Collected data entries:
========================================

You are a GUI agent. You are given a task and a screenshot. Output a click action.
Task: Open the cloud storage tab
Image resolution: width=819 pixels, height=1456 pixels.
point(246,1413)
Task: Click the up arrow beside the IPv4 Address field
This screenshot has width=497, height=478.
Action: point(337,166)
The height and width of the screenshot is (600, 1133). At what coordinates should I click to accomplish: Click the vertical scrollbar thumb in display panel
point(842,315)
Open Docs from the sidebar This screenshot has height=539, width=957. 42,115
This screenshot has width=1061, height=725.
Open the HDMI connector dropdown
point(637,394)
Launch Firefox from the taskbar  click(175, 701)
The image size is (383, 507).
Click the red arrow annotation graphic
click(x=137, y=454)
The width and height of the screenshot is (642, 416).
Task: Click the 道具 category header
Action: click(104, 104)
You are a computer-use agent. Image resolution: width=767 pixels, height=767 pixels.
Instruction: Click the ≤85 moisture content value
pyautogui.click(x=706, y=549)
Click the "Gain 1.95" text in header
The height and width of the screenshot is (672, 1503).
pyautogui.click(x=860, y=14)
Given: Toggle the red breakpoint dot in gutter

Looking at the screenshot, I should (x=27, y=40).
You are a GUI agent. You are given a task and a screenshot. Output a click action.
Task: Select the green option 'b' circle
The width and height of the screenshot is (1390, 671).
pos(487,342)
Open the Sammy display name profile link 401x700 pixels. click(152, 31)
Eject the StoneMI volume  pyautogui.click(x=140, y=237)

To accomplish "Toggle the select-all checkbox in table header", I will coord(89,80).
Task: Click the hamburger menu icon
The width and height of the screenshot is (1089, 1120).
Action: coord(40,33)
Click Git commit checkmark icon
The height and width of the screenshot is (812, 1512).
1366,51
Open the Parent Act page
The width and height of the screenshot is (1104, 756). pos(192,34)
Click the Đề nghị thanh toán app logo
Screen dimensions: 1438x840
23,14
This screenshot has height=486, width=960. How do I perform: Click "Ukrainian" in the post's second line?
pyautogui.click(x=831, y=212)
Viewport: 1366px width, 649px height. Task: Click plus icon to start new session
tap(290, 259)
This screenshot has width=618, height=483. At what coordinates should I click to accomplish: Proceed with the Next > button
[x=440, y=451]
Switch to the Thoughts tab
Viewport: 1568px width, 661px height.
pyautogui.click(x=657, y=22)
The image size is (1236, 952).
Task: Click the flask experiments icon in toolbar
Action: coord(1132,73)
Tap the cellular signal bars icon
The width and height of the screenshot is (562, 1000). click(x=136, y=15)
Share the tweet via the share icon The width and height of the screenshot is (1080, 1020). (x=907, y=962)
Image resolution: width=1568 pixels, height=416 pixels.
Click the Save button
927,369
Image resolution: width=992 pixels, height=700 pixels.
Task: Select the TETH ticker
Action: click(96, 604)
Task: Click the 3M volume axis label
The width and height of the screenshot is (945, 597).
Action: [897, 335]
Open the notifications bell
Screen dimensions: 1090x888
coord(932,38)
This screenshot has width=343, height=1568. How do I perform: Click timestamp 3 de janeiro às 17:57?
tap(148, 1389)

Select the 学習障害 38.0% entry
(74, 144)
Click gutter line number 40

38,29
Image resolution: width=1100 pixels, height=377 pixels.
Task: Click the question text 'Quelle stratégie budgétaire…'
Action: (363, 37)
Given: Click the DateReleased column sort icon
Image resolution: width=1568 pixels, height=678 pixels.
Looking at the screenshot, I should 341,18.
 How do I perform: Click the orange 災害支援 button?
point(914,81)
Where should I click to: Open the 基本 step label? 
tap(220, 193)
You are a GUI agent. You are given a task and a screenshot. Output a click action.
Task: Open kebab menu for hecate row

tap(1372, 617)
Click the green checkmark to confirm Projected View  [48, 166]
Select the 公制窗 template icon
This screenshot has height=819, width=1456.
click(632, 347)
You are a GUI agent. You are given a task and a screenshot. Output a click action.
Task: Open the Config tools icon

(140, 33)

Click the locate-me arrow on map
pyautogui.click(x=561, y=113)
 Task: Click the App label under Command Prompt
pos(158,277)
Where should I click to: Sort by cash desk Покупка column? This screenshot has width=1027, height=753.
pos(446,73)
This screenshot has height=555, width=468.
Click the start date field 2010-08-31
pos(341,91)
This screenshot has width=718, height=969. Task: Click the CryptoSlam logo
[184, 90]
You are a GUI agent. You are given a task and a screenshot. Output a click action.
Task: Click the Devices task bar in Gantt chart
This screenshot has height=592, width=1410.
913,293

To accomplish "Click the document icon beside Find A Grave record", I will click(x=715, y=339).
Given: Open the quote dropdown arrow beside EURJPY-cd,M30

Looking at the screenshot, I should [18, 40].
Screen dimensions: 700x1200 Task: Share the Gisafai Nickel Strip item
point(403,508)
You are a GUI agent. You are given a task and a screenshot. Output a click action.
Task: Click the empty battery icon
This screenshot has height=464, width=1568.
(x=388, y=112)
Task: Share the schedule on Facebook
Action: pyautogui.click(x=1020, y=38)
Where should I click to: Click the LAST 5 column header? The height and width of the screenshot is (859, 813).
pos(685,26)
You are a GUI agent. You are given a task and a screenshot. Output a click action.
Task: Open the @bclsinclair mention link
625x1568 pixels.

========================================

Return, word for word, every line from the top of the entries down to the line that holds "Task: Click the up", both included.

REPLY:
You are a GUI agent. You are given a task and a screenshot. Output a click action.
Task: Open the cloud storage tab
Image resolution: width=819 pixels, height=1456 pixels.
point(246,1413)
Task: Click the up arrow beside the IPv4 Address field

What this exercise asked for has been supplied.